The researchers’ recommendation for immutable identifiers is a step in the right direction. By introducing unique user and workspace IDs that remain constant regardless of domain ownership changes, Google could significantly reduce the risk of impersonation. However, this solution requires collaboration with SaaS providers, many of whom may be reluctant to implement additional measures due to the associated costs and complexities.

Another layer of complexity is the human factor. Employees often use work emails for personal accounts, creating a web of dependencies that can be difficult to untangle when leaving a company. This practice exacerbates the risk, as attackers can gain access to both professional and personal accounts tied to the same email address.

The growing number of failed startups further amplifies the problem. With 90% of tech startups destined to fail, the pool of available domains—and the associated risks—will only increase. This trend highlights the need for proactive measures, both at the organizational and individual levels. Companies must ensure proper domain closure procedures, while employees should take steps to secure their data and avoid using work emails for personal purposes.
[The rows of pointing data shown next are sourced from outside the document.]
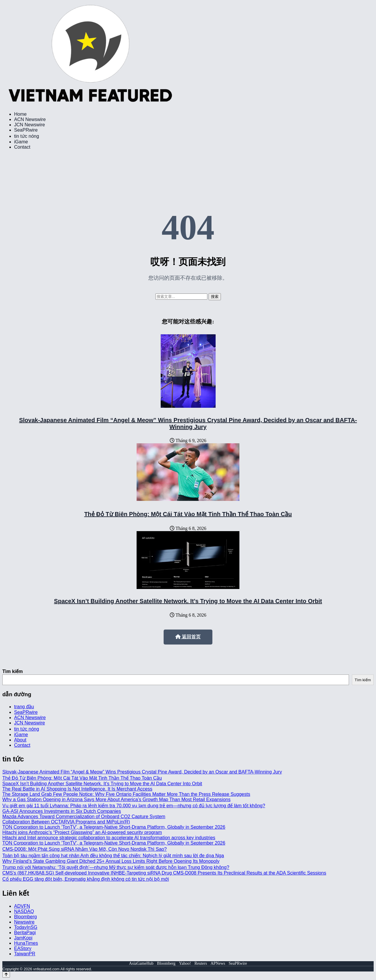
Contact (22, 147)
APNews (218, 963)
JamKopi (23, 938)
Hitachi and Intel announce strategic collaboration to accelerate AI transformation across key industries (109, 837)
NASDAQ (24, 911)
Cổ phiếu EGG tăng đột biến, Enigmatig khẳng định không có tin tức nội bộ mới (86, 879)
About (20, 740)
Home (20, 114)
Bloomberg (25, 916)
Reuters (201, 963)
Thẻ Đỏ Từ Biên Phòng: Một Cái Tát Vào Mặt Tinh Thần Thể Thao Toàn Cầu (188, 514)
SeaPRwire (26, 130)
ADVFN (22, 906)
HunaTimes (26, 943)
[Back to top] (6, 975)
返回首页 (188, 636)
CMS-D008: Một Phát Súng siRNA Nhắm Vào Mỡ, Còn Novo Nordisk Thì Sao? (84, 849)
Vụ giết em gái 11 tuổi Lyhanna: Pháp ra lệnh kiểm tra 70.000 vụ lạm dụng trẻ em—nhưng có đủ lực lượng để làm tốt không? (134, 805)
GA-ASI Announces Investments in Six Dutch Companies (62, 811)
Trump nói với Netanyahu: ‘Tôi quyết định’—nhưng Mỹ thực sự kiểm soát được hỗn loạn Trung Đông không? (116, 867)
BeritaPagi (25, 932)
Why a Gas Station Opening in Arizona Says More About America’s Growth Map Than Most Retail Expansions (116, 799)
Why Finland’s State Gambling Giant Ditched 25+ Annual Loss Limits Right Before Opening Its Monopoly (111, 861)
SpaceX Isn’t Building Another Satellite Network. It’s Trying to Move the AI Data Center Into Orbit (188, 601)
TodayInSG (25, 927)
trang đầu (24, 706)
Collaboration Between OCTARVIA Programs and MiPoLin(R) (66, 822)
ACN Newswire (30, 119)
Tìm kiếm (12, 671)
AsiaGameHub (141, 963)
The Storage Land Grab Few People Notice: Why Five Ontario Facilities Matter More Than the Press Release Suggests (126, 794)
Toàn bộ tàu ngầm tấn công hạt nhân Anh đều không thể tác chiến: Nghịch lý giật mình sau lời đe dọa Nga (113, 856)
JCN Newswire (29, 124)
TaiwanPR (25, 953)
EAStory (23, 948)
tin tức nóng (27, 136)
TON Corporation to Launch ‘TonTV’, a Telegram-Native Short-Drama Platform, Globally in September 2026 (114, 827)
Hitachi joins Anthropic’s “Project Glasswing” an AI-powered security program (82, 832)
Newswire (24, 922)
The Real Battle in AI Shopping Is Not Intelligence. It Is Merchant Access (77, 789)
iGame (21, 142)
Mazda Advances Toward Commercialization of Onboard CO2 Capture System (84, 816)
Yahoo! (185, 963)
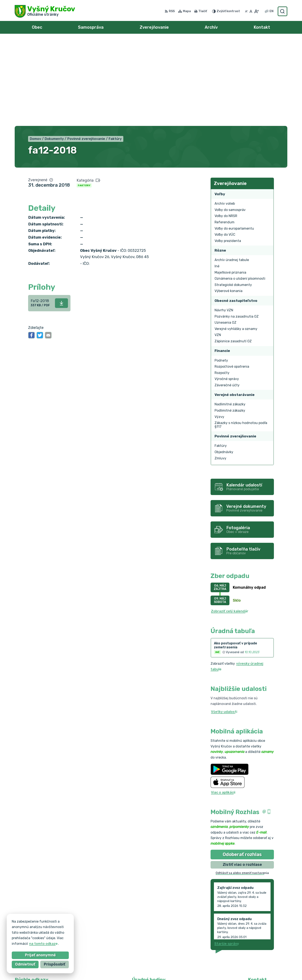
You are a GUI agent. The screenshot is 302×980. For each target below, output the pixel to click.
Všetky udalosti (224, 625)
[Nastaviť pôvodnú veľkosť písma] (251, 11)
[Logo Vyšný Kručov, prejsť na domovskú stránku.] (45, 11)
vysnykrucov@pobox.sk (267, 946)
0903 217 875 (259, 941)
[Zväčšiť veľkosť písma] (256, 11)
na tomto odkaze (36, 943)
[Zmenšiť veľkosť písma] (246, 11)
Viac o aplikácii (223, 706)
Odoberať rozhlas (242, 768)
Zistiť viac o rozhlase (242, 778)
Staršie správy (227, 858)
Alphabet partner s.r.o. (147, 969)
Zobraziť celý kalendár (230, 525)
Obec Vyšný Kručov (213, 969)
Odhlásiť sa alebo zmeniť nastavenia (242, 787)
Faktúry (84, 99)
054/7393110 (259, 936)
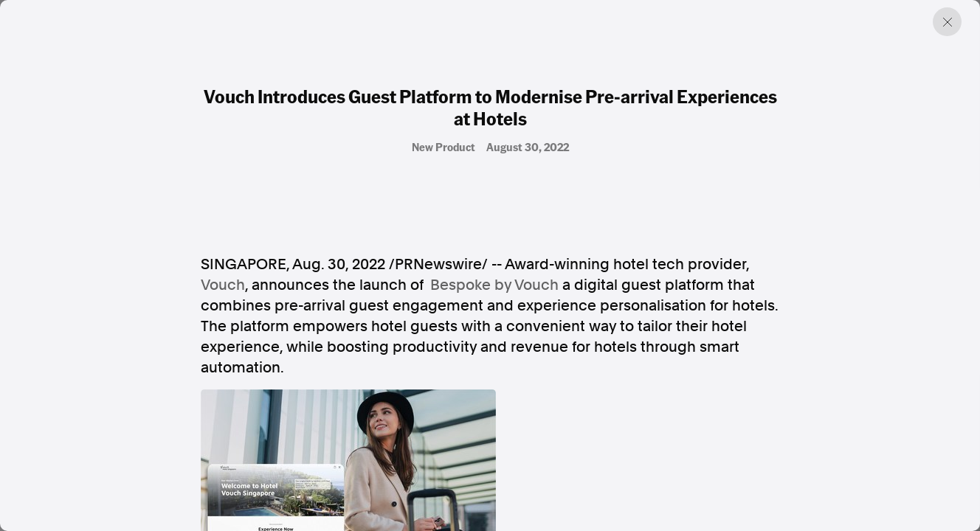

In conclusion, the vulnerability in Google’s OAuth system is a stark reminder of the importance of robust identity management in the digital age. While the convenience of SSO systems is undeniable, it must not come at the cost of security. Google, SaaS providers, and users all have a role to play in addressing this issue. Until a comprehensive solution is implemented, the risk of exploitation will continue to loom large, threatening the privacy and security of millions.